The European population increased from approximately 200 to 500 inhabitants during the Crozat years (1713–1717). Fur trading remained the primary source of income for the colony. There were also rather unsuccessful attempts, first, to trade with Spanish and French West Indian posts, and, second, to harvest silk, indigo, and other cash crops. Louis Juchereau de St. Denis conducted an expedition up the Red River, resulting in the establishment of a French post at Natchitoches. Cadillac made a similar trip in search of lead mines, which resulted in the foundation of Fort Rosalie near present-day Natchez. The French also benefited from the start of the Yamasee War in 1715, a conflict between colonial South Carolina and Native Americans, which took the attention of the English away from making military and economic alliances with the Creek and Chickasaw.

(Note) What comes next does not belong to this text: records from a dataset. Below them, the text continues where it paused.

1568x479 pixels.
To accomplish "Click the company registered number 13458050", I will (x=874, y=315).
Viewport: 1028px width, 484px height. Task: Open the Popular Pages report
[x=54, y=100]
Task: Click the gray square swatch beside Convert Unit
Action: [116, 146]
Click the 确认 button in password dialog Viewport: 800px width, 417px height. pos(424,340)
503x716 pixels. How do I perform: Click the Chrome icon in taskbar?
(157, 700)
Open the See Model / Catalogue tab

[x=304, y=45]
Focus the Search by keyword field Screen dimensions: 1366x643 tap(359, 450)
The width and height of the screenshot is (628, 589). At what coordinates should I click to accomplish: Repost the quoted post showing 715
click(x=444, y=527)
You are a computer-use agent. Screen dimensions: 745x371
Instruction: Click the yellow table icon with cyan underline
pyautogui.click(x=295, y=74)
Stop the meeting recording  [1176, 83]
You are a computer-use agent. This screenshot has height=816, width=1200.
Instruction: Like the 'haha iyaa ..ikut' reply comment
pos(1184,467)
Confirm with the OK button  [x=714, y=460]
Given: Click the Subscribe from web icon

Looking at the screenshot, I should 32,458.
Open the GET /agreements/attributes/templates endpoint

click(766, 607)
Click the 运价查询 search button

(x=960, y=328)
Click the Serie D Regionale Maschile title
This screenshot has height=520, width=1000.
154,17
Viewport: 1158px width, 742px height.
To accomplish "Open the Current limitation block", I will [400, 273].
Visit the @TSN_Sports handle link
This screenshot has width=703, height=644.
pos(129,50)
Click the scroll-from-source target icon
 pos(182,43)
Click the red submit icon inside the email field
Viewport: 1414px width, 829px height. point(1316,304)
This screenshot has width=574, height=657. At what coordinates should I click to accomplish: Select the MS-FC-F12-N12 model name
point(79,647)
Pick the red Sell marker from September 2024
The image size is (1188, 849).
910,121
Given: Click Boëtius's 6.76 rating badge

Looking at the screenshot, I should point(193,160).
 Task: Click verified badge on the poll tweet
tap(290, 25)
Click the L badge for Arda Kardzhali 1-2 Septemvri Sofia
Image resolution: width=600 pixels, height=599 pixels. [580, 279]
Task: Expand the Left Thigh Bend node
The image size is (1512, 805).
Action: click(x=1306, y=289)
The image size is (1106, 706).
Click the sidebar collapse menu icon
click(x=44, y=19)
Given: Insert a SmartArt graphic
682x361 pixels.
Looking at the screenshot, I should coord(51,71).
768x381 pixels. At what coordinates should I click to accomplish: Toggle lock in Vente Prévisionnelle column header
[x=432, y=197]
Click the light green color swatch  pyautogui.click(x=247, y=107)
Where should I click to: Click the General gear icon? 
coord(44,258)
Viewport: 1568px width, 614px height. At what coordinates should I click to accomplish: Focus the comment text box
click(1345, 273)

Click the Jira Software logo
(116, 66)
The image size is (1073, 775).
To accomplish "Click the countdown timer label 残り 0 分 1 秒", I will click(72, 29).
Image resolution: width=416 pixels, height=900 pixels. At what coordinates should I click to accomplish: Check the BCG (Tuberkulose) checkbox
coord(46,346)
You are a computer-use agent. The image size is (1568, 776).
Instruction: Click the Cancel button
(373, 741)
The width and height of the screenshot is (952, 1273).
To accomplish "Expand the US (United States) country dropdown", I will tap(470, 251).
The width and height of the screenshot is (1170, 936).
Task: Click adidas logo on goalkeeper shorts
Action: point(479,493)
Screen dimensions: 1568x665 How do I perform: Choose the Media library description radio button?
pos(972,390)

Crozat pulled out of the company contract in 1717. The Scotsman John Law then assumed control over all commercial affairs in Louisiana under the auspices of the Company of the West, later called the Company of the Indies. Law obtained the company charter as part of a larger scheme to transition France to a paper currency system, reduce the Crown’s debt and restore its credit, and bring wealth to Law and his business associates. Law’s financial plan ultimately failed in 1720, when the so-called “Mississippi Bubble” burst.
Despite the company’s failures, Law’s investment in Louisiana amounted to considerable changes in the organization and composition of the colony, which lasted through the 1720s. Bienville moved the colonial capital from Mobile to New Orleans in 1718. Historian Shannon Lee Dawdy described early New Orleans as a “rogue,” “wild,” even “savage” colonial city in the sense that its leading elite inhabitants tried and largely failed to translate their Enlightenment ideals of social order to the swampy banks of the Mississippi River. Memoirs and letters of early residents abound on the topic of New Orleans’s lack of urbanity and wealth of problems.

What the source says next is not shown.